The judge said both had been punished by the loss of the company, adding that the head of the company had served four months in remand pending trial, and the director suffers severe health problems.
According to the indictment, “defendants engaged in deliberate acts to prevent identification of the source, discovery or confiscation of large sums of money they knew or had reason to believe were the proceeds of a criminal act.”
Court documents said millions of francs were transferred from Liechtenstein to Switzerland.
The Swiss authorities seized SFr12 million in spring 2001 following lengthy investigations.
While the Geneva-based office of Elf Aquitaine International lies at the centre of the investigation, Geneva was not the only Swiss city through which money allegedly flowed.

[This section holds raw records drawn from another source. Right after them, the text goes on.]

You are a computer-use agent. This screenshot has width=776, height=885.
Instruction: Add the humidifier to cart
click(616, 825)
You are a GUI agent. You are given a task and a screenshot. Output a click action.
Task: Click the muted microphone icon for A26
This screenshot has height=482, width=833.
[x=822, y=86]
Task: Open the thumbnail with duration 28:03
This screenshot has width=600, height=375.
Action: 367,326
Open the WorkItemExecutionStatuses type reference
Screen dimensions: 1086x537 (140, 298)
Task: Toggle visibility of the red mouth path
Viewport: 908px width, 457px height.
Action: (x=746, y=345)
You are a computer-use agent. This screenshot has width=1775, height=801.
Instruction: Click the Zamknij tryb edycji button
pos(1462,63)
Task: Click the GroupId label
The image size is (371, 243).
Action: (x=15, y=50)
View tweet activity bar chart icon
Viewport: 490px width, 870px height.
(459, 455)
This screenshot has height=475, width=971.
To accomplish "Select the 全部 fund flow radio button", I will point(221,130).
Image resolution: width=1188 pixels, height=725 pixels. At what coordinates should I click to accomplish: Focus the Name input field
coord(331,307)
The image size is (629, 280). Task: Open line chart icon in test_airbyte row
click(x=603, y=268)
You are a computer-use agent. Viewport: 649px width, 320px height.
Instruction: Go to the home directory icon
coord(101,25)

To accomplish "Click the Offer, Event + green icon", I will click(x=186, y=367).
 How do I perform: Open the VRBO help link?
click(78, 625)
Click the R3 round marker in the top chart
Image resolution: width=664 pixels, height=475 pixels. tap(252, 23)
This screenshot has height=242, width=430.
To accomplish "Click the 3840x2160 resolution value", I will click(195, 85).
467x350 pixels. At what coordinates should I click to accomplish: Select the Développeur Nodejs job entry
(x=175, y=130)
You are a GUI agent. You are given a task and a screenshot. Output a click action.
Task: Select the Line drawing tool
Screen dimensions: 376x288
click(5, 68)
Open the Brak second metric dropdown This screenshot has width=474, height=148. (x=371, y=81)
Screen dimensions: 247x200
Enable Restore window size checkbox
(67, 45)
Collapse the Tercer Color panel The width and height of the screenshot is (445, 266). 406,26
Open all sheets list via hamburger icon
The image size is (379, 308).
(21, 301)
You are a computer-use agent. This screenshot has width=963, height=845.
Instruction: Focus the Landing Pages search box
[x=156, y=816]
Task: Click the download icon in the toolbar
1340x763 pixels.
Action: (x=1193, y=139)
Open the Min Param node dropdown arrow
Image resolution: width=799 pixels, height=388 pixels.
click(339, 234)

Funds reportedly passed through Lausanne, Zurich and Lugano, most of them ending up in Liechtenstein.
It was one of the most publicised cases ever tried in Geneva.
Called to testify were three former Elf executives already convicted of embezzling from the oil giant – Sirven, former chairman Loïk Le Floch-Prigent, and former senior executive André Tarallo.
The Elf scandal spawned the biggest corruption trial in French history and touched the highest echelons of the country’s political elite.
More than SFr450 million were drained from Elf coffers from 1989 to 1993, when the company was under French state ownership. It is now part of Total SA.
Last year, capping a decade-long investigation, a French court convicted a string former Elf officials for their involvement in the scam.
The probe lifted the veil on an elaborate system of "commissions" to foreign officials, with hidden kickbacks paid to Elf employees and contacts.
Former French foreign minister Roland Dumas was sentenced to two years in jail in 2001 for receiving bribes from Elf, but was later cleared on appeal.
Le Floch-Prigent was found to have used company cash to buy luxury properties and fund a divorce settlement. He received a five-year sentence from the Paris court.
Sirven was the company's No. 2 executive. He fled France during the investigation and was later arrested in the Philippines.
swissinfo, Elizabeth Meen
The Geneva case, in which two Swiss were found guilty of money laundering and a third was fined for forgery on Thursday, is linked to a major corruption case involving the former French state-owned oil firm, Elf Aquitaine.
The Swiss authorities tracked money from former Elf director Alfred Sirven from Liechtenstein and Switzerland.
Five Swiss were accused of laundering money for Sirven. Three were acquitted.